GOP: Recommendations for fewer women’s health tests could mean rationed health care under bill

By Laurie Kellman, AP
Friday, November 20, 2009

GOP: Health test recommendations could affect care

WASHINGTON — Republicans are seizing on this week’s recommendations for fewer Pap smears and mammograms to fuel concern about government-rationed medical care — and to try to chip away support by women for President Barack Obama’s proposed health care overhaul.

“This is how rationing starts,” declared Jon Kyl of Arizona, the party’s second-in-command in the Senate, during a news conference. “This is what we’re going to expect in the future.”

Said Sen. Lisa Murkowski of Alaska: “Those recommendations will be used by the insurance companies as they make a determination as to what they’re going to cover.”

Democrats said the recommendations had nothing to do with the big health care bill. And besides, they said, the recommendations, especially one that women start mammograms at 50 rather than 40, were deeply flawed.

“It’s entirely possible that this panel got it wrong, and I think they did,” said Illinois Sen. Dick Durbin, the vote-counting Democratic whip. Fears that the government is going to run health care have not come up during negotiations for Saturday’s crucial procedural vote, Durbin added.

But the recommendations have given Republicans something new to talk about in making their case that the 2,074-page bill amounts to government-rationed health care.

The timing of the release of both sets of guidelines this week, though apparently coincidental, couldn’t have been worse for majority Democrats.
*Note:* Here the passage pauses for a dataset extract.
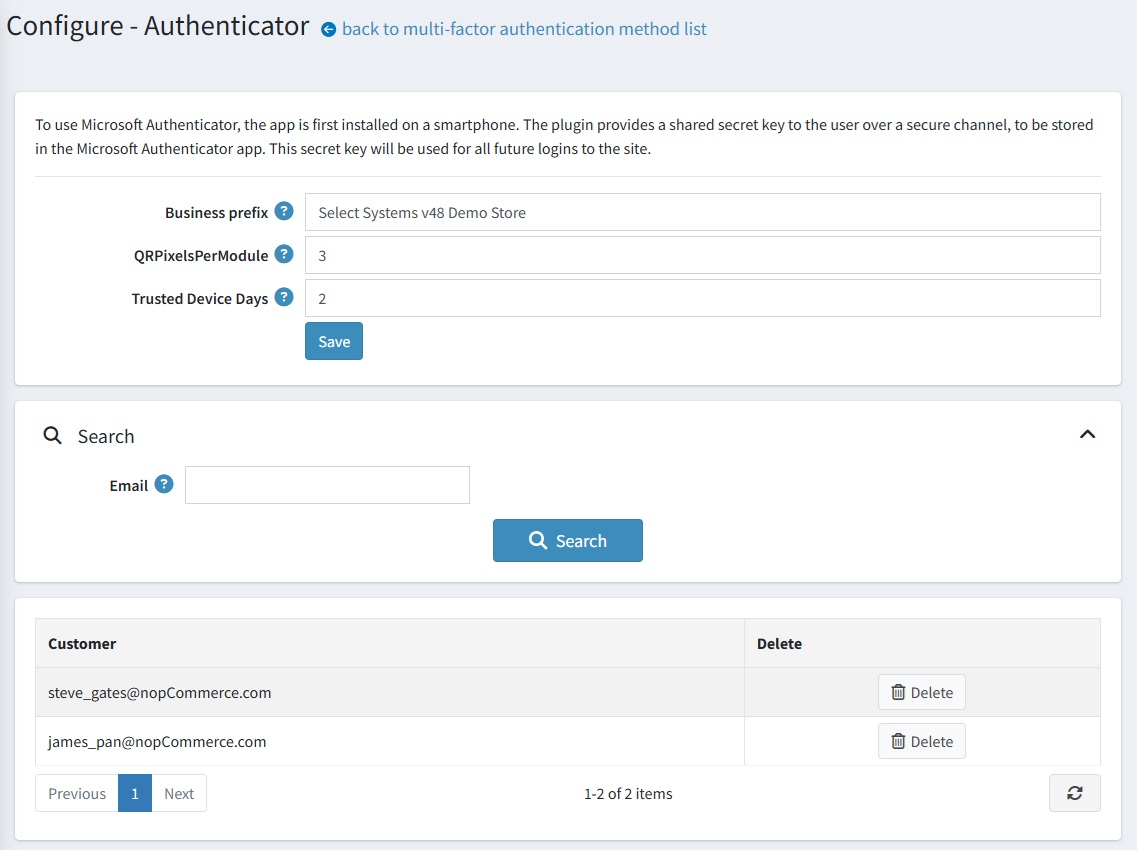Click the trash icon for james_pan@nopCommerce.com

tap(899, 741)
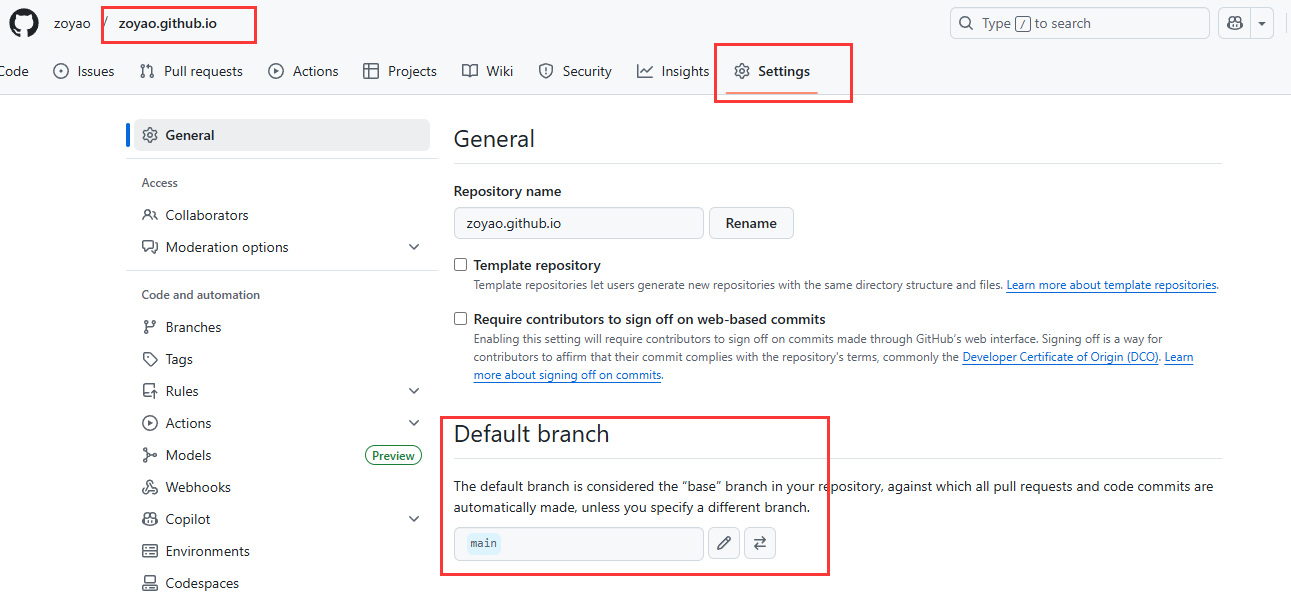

The bill faces its first survival test Saturday, when it must win 60 votes to advance to the next step. In recent days, Democratic leaders have struggled to placate three holdouts from their caucus but appeared Friday night to be winning them over.

One Democrat wasn’t taking chances on whether the recommendations had jeopardized access to affordable mammograms. Sen. Barbara Mikulski, D-Md., said she would introduce an amendment that would limit the costs of the breast cancer tests for women 40 and older.

“Otherwise, insurance companies may use this new recommendation as yet another reason to deny women coverage for mammograms,” Mikulski said.

That was unlikely, the White House said.

“Under health insurance reform, recommendations like these cannot be used to dictate coverage,” said presidential spokesman Reid Cherlin.

The guidelines themselves stress that they’re general recommendations for routine screening, not a replacement for the one-on-one health advice that women with various risk factors for breast or cervical cancer get from their doctors in choosing how often to get a Pap or mammogram.

“So, what does this mean if you are a woman in your 40s? You should talk to your doctor and make an informed decision about whether a mammography is right for you based on your family history, general health and personal values,” said Dr. Diana Petitti, vice chair of the task force that made the mammogram recommendations.

Still, the new guidelines generated enough confusion and raised enough questions to force proponents of the health care overhaul on the defensive.

Health and Human Services Secretary Kathleen Sebelius has said the mammogram recommendation “does not determine what services are covered by the federal government.”

Senate Finance Committee Chairman Max Baucus said the Senate health care bill he authored “doesn’t do one single thing to change current law related to the way coverage decisions are made.”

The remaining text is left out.